An animated short, inspired by the poem "What a wonderful way to go" by Leena Norms.
The film is fully written, produced and animated by Isabel Schulz on her own and aims to experiment with a more abstract way of storytelling - reminiscent of poetry - in animation.
doom rolled in glitter tells its story with its restricted but very intentional use of color.
In this short we are transported into a foreign world only made up of grayscale and its inhabitants strive after any and all ways to turn their world colorful. Finally they expeirience their biggest breakthrough - colorizing organic matter - but engulfed in exitement, they never stop to think about the concequences their endeavours might have on their world and themselves.

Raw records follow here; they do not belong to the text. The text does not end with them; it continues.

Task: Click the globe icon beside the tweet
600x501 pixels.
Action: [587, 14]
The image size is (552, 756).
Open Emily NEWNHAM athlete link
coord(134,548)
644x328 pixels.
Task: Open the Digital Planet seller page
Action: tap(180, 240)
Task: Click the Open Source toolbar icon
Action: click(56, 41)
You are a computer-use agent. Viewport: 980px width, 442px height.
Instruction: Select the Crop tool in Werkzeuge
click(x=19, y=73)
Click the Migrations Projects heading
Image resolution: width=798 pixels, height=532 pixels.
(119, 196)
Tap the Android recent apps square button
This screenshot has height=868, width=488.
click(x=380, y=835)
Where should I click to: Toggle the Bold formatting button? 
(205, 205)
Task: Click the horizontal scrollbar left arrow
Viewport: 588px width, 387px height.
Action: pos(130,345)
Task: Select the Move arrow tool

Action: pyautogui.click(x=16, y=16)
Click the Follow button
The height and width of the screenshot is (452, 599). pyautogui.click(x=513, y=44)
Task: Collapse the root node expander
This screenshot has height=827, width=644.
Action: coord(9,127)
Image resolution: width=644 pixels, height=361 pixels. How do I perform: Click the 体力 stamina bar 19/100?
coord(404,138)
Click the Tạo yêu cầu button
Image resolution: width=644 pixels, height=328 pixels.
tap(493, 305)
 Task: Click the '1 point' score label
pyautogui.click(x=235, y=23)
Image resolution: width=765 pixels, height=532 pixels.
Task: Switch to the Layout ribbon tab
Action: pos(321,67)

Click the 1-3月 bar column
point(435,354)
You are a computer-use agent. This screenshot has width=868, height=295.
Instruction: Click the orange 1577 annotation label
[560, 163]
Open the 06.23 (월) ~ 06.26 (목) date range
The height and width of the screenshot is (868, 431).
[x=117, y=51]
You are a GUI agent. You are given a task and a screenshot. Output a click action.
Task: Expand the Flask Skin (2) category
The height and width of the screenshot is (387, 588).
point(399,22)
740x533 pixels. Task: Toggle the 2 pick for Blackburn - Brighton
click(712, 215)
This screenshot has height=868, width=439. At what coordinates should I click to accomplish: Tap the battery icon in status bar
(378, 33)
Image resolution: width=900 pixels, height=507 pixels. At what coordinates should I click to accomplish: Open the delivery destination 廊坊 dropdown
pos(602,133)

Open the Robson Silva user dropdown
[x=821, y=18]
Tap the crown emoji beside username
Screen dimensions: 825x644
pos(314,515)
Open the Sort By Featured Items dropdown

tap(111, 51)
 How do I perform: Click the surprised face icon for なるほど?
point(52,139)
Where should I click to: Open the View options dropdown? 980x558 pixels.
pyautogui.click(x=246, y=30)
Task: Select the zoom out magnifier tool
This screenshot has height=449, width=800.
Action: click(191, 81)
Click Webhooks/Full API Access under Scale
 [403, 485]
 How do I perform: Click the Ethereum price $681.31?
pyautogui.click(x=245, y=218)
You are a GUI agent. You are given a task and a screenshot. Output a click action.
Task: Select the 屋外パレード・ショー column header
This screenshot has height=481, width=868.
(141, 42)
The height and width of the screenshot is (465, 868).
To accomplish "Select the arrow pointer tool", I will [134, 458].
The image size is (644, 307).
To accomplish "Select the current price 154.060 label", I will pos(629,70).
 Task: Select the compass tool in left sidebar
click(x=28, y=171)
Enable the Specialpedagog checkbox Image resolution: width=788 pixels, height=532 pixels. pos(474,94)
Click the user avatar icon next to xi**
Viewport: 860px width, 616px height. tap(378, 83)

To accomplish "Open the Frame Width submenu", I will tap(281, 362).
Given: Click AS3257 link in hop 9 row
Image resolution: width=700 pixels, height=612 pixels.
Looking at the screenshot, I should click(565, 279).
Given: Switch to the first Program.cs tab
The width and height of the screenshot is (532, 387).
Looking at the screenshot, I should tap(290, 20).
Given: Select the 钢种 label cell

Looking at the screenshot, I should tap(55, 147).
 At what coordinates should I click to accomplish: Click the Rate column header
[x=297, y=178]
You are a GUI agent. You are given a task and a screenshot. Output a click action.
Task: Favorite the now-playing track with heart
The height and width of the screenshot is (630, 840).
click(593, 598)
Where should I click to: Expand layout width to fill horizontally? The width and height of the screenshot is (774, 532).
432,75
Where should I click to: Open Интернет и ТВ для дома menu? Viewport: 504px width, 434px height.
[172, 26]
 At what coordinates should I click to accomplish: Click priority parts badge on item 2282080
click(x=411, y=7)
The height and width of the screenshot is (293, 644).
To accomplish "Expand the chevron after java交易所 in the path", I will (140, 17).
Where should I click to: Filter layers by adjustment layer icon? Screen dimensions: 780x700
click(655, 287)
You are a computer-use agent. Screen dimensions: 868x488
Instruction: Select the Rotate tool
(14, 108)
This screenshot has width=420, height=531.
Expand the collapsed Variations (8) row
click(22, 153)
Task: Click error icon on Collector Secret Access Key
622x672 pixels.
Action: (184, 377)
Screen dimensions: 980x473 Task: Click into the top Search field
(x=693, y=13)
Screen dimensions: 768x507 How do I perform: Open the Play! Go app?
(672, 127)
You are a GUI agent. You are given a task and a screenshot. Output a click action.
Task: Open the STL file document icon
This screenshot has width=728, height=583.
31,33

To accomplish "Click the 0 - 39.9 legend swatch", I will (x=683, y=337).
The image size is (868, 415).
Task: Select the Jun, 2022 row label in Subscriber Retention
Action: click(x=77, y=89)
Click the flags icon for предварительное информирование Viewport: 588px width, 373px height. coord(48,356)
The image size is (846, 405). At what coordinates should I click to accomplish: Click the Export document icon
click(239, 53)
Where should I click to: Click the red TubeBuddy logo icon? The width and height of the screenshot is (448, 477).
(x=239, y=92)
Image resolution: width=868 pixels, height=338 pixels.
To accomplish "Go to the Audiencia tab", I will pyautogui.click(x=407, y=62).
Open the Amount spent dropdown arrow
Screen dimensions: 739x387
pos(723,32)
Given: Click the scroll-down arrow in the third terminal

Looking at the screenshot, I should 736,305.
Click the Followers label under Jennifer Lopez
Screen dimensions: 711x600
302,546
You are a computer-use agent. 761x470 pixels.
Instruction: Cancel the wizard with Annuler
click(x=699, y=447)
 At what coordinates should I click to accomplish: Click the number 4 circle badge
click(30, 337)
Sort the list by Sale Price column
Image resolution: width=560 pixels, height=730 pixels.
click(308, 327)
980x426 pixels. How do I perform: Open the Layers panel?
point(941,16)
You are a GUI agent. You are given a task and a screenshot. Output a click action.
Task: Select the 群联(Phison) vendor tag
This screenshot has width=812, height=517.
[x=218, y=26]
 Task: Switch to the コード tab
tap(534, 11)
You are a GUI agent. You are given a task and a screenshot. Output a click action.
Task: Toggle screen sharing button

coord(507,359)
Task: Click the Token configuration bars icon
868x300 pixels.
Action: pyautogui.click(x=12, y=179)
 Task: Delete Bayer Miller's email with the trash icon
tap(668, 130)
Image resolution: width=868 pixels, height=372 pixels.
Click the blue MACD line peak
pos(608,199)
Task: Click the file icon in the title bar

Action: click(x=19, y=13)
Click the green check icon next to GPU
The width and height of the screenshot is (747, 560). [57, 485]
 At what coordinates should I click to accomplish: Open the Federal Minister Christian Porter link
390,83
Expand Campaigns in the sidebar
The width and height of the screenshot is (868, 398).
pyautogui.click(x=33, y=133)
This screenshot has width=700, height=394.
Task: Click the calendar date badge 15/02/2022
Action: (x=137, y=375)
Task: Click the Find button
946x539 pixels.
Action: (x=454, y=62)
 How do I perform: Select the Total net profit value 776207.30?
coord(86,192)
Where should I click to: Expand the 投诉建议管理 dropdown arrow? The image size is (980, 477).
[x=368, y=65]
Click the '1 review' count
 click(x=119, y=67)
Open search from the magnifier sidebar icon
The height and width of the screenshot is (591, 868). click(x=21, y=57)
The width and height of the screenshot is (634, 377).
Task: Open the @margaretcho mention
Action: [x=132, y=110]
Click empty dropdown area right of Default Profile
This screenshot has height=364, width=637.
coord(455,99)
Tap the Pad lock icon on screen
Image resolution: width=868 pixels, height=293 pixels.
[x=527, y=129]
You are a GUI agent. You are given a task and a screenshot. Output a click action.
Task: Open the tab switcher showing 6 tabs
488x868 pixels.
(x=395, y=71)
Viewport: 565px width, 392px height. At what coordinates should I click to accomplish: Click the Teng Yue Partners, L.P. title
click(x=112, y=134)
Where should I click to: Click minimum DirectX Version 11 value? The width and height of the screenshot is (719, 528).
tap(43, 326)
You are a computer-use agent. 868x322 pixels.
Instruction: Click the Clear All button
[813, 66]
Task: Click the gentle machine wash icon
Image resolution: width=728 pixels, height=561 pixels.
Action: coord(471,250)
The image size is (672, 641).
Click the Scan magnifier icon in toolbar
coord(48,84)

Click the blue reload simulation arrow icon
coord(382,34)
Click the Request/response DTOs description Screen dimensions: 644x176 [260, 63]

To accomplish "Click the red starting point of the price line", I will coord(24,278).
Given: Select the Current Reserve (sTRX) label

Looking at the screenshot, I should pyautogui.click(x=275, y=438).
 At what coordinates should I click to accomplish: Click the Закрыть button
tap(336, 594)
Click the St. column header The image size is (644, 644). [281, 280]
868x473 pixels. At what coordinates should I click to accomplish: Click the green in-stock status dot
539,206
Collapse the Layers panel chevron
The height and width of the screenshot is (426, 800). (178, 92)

What a wonderful way to go, that we loved the world too much to speak of its going, and us with it, ravelled up in each other; the daily fireworks of lunch boxes lost and long fights about tea towels, talk of apocalypse mislaid among the school trip forms and well-thumbed books about star-crossed dramas between two small skeletons who only wished for the other to live.
What a wonderful way to go, the kind of denial that has a tenderness to it. Let the future dead plains know that we were too vigorously wrapped up in each other to look up at the sky and notice the damp spots there, for when you are in love you don't have time to spare to hark to landlords about light fittings. There will always be time.
What a wonderful way to go, and awful too; the lavish child who launches rockets while bodies writhe in the streets, and fingerpaints forevers onto crumbling walls; the way we crown the five people closest to our face and forget the rest. And so the moon blinks, disappointed but not surprised, leaves through the back door, hoping his next stop will really last.